Salamov Varlam
		I racconti della Kolyma
		
		
	
	
	
	Noi non avevamo paura [di aver lavorato e prodotto meno rispetto al programma]. Al contrario, il fatto che il capogruppo avesse constatato l’insufficienza del nostro lavoro e la nullità delle nostre qualità fisiche ci aveva dato un sollievo inaudito, senza per nulla amareggiarci, senza spaventarci. Ci lasciavamo portare dalla corrente, e stavamo ‘toccando il fondo’, come si dice nel gergo del lager. Nulla ci poteva più inquietare, ci era facile vivere in balia della volontà altrui.
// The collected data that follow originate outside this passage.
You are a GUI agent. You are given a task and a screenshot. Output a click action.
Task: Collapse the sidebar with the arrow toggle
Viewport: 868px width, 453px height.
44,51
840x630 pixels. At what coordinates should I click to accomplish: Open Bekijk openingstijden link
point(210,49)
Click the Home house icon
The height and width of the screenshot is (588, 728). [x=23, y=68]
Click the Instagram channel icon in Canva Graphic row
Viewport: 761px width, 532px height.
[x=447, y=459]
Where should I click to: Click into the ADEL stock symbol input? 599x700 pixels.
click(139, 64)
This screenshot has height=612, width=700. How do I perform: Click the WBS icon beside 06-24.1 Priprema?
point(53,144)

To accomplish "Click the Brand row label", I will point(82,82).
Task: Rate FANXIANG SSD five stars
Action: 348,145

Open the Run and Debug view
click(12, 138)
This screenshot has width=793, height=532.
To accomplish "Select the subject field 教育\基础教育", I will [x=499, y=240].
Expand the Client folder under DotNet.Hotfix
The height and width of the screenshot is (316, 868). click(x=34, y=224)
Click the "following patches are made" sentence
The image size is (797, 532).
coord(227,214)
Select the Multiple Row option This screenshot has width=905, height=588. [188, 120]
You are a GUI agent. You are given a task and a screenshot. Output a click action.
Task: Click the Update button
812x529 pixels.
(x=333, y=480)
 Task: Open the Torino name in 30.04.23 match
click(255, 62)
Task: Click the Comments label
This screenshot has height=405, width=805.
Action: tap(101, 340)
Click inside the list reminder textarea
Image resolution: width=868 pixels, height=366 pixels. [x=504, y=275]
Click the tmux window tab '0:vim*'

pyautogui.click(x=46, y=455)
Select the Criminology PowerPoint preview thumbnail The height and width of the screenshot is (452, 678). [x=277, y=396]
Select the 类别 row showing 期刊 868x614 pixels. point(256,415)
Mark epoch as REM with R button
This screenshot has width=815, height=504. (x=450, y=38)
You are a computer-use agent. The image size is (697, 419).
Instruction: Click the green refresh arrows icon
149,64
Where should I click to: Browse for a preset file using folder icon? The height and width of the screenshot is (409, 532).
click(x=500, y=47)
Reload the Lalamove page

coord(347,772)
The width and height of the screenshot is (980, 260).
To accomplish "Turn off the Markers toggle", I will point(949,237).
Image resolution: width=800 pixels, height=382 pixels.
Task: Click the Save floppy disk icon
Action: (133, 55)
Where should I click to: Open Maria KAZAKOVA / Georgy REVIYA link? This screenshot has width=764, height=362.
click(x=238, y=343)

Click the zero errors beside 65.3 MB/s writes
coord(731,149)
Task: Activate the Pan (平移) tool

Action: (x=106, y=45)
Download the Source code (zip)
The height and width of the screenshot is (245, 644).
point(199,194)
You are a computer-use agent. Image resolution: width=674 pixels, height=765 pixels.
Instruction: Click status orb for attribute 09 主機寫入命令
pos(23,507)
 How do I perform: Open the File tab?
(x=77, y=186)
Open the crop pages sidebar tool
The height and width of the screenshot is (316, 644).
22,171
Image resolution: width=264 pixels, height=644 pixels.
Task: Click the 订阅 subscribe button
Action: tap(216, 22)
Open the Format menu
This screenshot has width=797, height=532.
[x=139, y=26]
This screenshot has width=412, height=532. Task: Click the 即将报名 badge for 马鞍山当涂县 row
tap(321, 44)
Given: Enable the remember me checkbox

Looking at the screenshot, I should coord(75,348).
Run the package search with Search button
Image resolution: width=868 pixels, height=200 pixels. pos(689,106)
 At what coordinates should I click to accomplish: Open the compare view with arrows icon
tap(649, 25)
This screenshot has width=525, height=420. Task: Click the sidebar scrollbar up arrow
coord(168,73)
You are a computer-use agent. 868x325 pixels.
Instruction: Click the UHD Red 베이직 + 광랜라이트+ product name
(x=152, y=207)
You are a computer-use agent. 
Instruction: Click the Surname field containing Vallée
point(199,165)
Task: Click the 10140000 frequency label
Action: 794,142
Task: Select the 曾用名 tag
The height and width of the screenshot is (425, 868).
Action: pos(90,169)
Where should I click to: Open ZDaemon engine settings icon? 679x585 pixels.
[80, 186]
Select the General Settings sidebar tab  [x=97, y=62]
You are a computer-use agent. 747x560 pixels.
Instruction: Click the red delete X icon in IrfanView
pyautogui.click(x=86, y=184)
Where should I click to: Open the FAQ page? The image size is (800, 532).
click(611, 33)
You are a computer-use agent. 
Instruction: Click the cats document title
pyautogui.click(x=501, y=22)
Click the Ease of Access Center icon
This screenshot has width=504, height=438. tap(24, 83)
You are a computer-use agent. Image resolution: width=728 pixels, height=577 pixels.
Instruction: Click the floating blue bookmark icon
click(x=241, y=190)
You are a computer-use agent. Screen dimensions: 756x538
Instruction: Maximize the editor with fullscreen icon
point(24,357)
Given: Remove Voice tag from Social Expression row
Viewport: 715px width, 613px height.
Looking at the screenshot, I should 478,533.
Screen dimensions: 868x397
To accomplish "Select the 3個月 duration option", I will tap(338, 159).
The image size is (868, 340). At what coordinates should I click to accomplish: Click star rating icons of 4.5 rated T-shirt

Non ci preoccupavamo nemmeno di mantenerci in vita, e se dormivamo non facevamo che sottometterci anche in questo caso a un ordine, secondo l’orario in vigore nel campo. [...] tranquillità interiore raggiunta attraverso l’ottundimento dei sentimenti [...]: un’altrui volontà stava sempre a guardia della nostra tranquillità spirituale. Da tempo eravamo diventati fatalisti, non facevamo progetti che andassero al di là della giornata successiva. Sarebbe stato logico mangiarci tutti i viveri subito e tornarcene indietro, scontare la pena prevista in questi casi in cella di rigore e riprendere il lavoro agli scavi: ma non lo facemmo. Qualsiasi intrusione nel destino, nella volontà degli dèi, era cosa sconveniente, contraddiceva il codice di comportamento del lager.
	
	
		COMMENTO ALLA CITAZIONE:
		L'internato si adegua ai dettami del gulag, ai suoi ritmi imposti come non fossero una punizione ma la tranquilla processione degli eventi naturali; non si oppone, da un lato neanche si lascia andare, semplicemente si adegua ottundendo la volontà e raggiungendo una specie di Nirvana in cui la liberazione diventa però il ritmo stesso del gulag diventato necessità teologica.